[Provided entries — start]

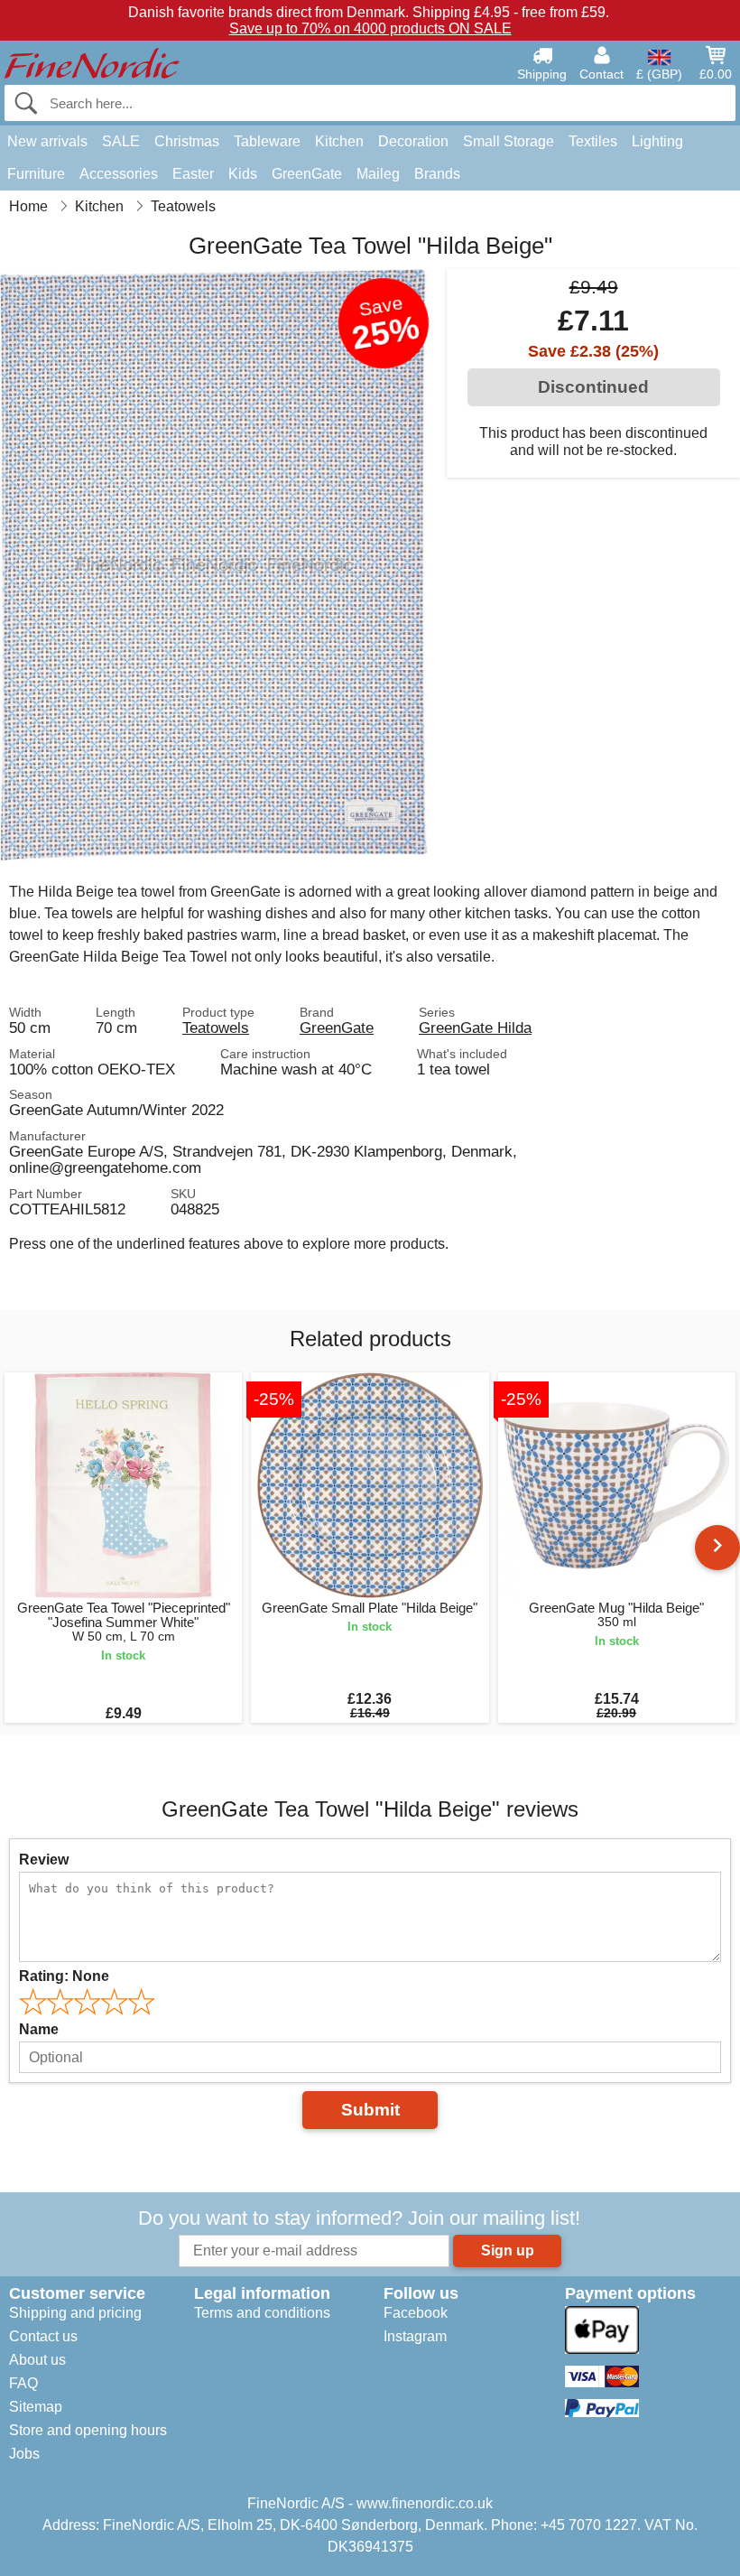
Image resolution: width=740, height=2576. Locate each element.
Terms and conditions (262, 2312)
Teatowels (215, 1027)
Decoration (413, 141)
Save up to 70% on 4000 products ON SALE (370, 28)
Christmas (186, 141)
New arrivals (47, 141)
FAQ (23, 2383)
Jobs (24, 2453)
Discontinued (593, 386)
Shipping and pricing (75, 2312)
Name (39, 2029)
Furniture (36, 173)
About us (37, 2359)
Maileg (378, 173)
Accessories (118, 173)
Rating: (64, 1976)
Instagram (415, 2336)
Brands (437, 173)
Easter (193, 173)
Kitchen (339, 141)
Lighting (657, 141)
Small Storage (508, 141)
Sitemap (35, 2406)
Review (44, 1859)
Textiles (593, 141)
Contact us (43, 2336)
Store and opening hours (88, 2430)
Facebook (416, 2312)
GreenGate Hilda (475, 1027)
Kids (242, 173)
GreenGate (307, 173)
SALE (121, 141)
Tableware (267, 141)
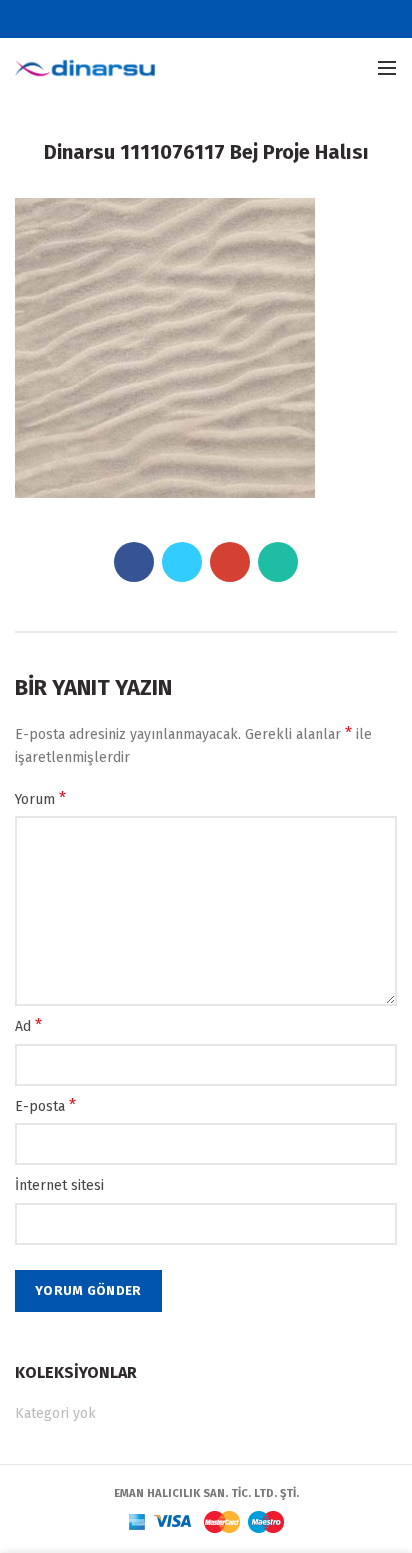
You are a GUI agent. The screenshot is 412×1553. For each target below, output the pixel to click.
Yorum (40, 798)
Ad (28, 1025)
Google (218, 19)
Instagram (243, 19)
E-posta (45, 1105)
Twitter (193, 19)
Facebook (168, 19)
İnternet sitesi (59, 1185)
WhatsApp (278, 562)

[Provided entries — finish]

▸ Task description
Your task is to transcribe all of the records precisely, with no images included.

▸ The answer
Image resolution: width=740, height=2576. Locate each element.
Terms and conditions (262, 2312)
Teatowels (215, 1027)
Decoration (413, 141)
Save up to 70% on 4000 products ON SALE (370, 28)
Christmas (186, 141)
New arrivals (47, 141)
FAQ (23, 2383)
Jobs (24, 2453)
Discontinued (593, 386)
Shipping and pricing (75, 2312)
Name (39, 2029)
Furniture (36, 173)
About us (37, 2359)
Maileg (378, 173)
Accessories (118, 173)
Rating: (64, 1976)
Instagram (415, 2336)
Brands (437, 173)
Easter (193, 173)
Kitchen (339, 141)
Lighting (657, 141)
Small Storage (508, 141)
Sitemap (35, 2406)
Review (44, 1859)
Textiles (593, 141)
Contact us (43, 2336)
Store and opening hours (88, 2430)
Facebook (416, 2312)
GreenGate Hilda (475, 1027)
Kids (242, 173)
GreenGate (307, 173)
SALE (121, 141)
Tableware (267, 141)
You are a GUI agent. The screenshot is 412×1553. For each target below, output the pixel to click.
Yorum (40, 798)
Ad (28, 1025)
Google (218, 19)
Instagram (243, 19)
E-posta (45, 1105)
Twitter (193, 19)
Facebook (168, 19)
İnternet sitesi (59, 1185)
WhatsApp (278, 562)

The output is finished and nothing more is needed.